Cromme lehnt Rücktritt als Aufsichtsrats-Chef von Thyssen ab

Frankfurt ThyssenKrupp-Aufsichtsratschef Gerhard Cromme schließt persönliche Konsequenzen wegen der Milliardenverluste des Konzerns kategorisch aus.

"Ich werde überhaupt nicht zurücktreten.
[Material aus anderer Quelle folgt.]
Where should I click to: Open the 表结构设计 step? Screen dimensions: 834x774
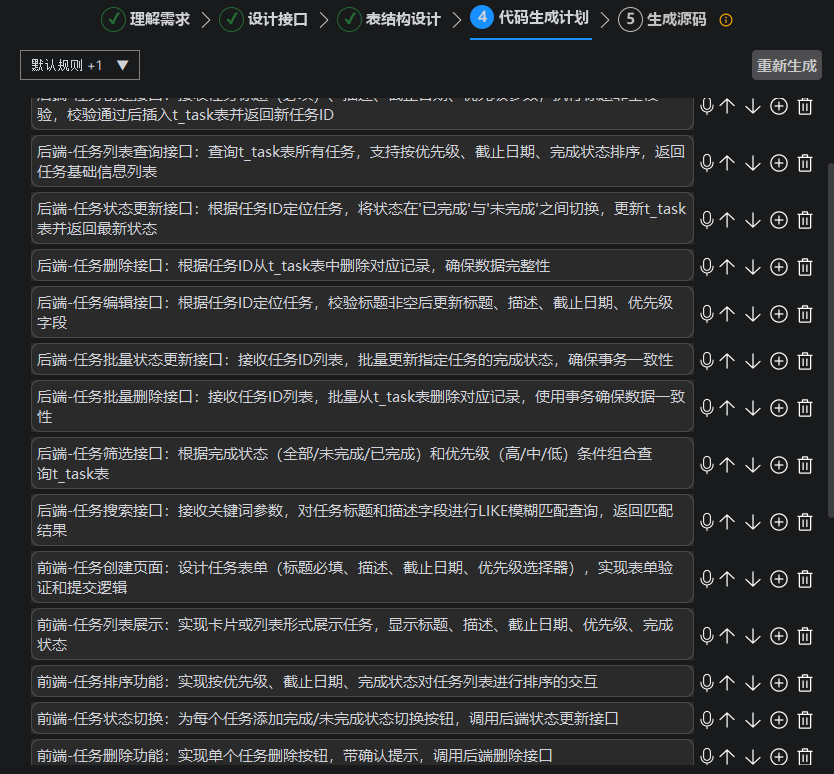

Ich bin keiner, der vor Verantwortung wegläuft", sagte Cromme dem Magazin "Der Spiegel". Er werde auch seinen 70. Geburtstag im Februar nicht zum Anlass nehmen, um seinen Posten zu räumen.

ThyssenKrupp steckt angesichts von Milliarden-Verlusten, illegalen Preisabsprachen und Korruptionsvorwürfen in der schwersten Krise seit der Fusion von Thyssen und Krupp im Jahr 1999. Der Konzern zog vor wenigen Tagen Konsequenzen aus der Serie von Unregelmäßigkeiten und entließ drei der sechs Vorstände.

Über die explodierenden Kosten und Verzögerungen bei den Stahlwerken in Brasilien und den USA sei der Aufsichtsrat zu spät benachrichtigt worden, sagte Cromme. "Wir bekamen immer nur die Information, dass alles in bester Ordnung sei." Über "Fehler im Projektmanagement" seien die Kontrolleure bis ins Jahr 2008 nicht eingeweiht worden. Deshalb sei ein Eingreifen nicht möglich gewesen.